Ningún atisbo de conciencia queda ya cuando la araña, sólo una, empieza a succionar la vitalidad de la víctima, por no quedar, ni siquiera dolor queda.
Lentamente, jugos que conformaron noblezas, alimentan al bicho, sólo uno, y se convierten, dentro de su peluda panza, en repugnantes ponzoñas que la harán crecer más y más, la araña es araña, es su naturaleza y no puede evitar aniquilar, anular, matar, eliminar. Es ella, una sola, ella.
La araña, sólo una, crece. La víctima mengua y, sin embargo, embriagada ya por siempre del ilusorio néctar, del espejismo que la araña -solo una- desplegó ante ella, se siente a gusto siendo absorbida, defiende a quien la vacía, rompe lanzas a favor de su verdugo, pierde su vida, su identidad, sus amistades, su propio yo. Se anula, se niega, se entrega, se sacrifica tan a gusto que bien parece haya dos arañas, pero no, alerta amigo ¡solo hay una!

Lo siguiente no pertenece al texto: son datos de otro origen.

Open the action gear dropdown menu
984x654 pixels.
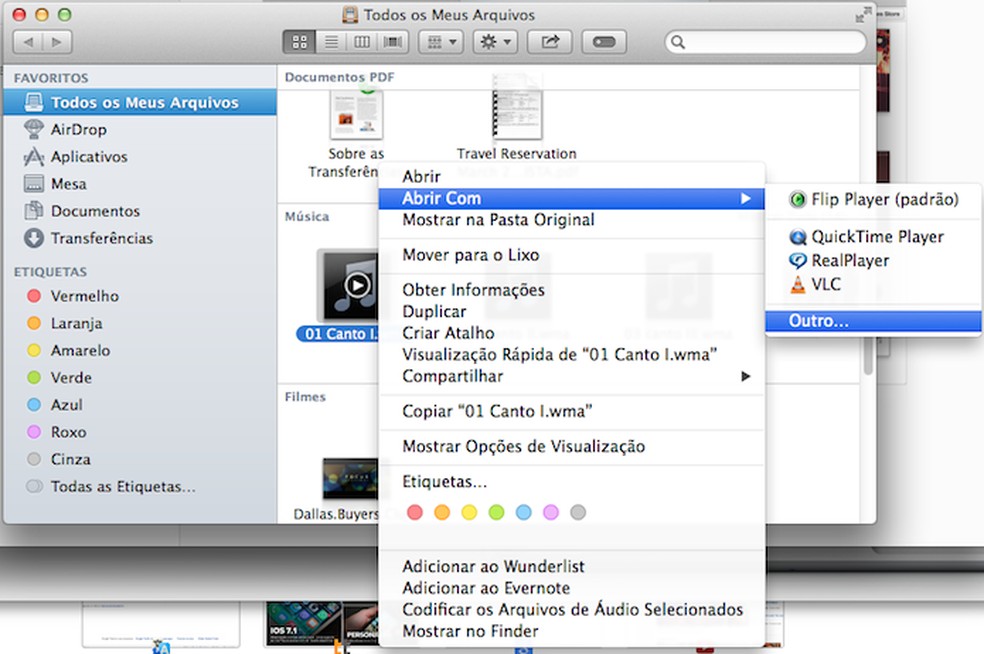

La araña crece y la víctima, lentamente será succionada hasta la muerte. E incluso en ese instante postrero creerá, o querrá creer en la bondad de la araña, esa es la maldad del veneno que el bicho le ha inoculado. Ella que se pasó la vida huyendo de ataduras se inmola de forma incomprensible, dejándose envolver en la tela asesina con aquiescencia aparentemente gustosa. Huyó toda su vida, siéndole pequeña la tierra la recorrió totalmente y, en la maldición esférica, regreso al punto de partida, ahora debilitada, demasiado cansada para la lucha.
Huyendo de las arañas (entonces eran dos) la víctima calzó sus Chirucas, se colgó su mochila al hombro y emprendió el viaje de su vida que, visto desde ahora, tenía mucho más de huida que de viaje… Silbó o tal vez tarareó canciones de Nino Bravo: “…Como el sol cuando amanece yo soy libre…” o imitando a José Luís Perales llamó también a su barco “…Libertad y en el cielo descubrió gaviotas…”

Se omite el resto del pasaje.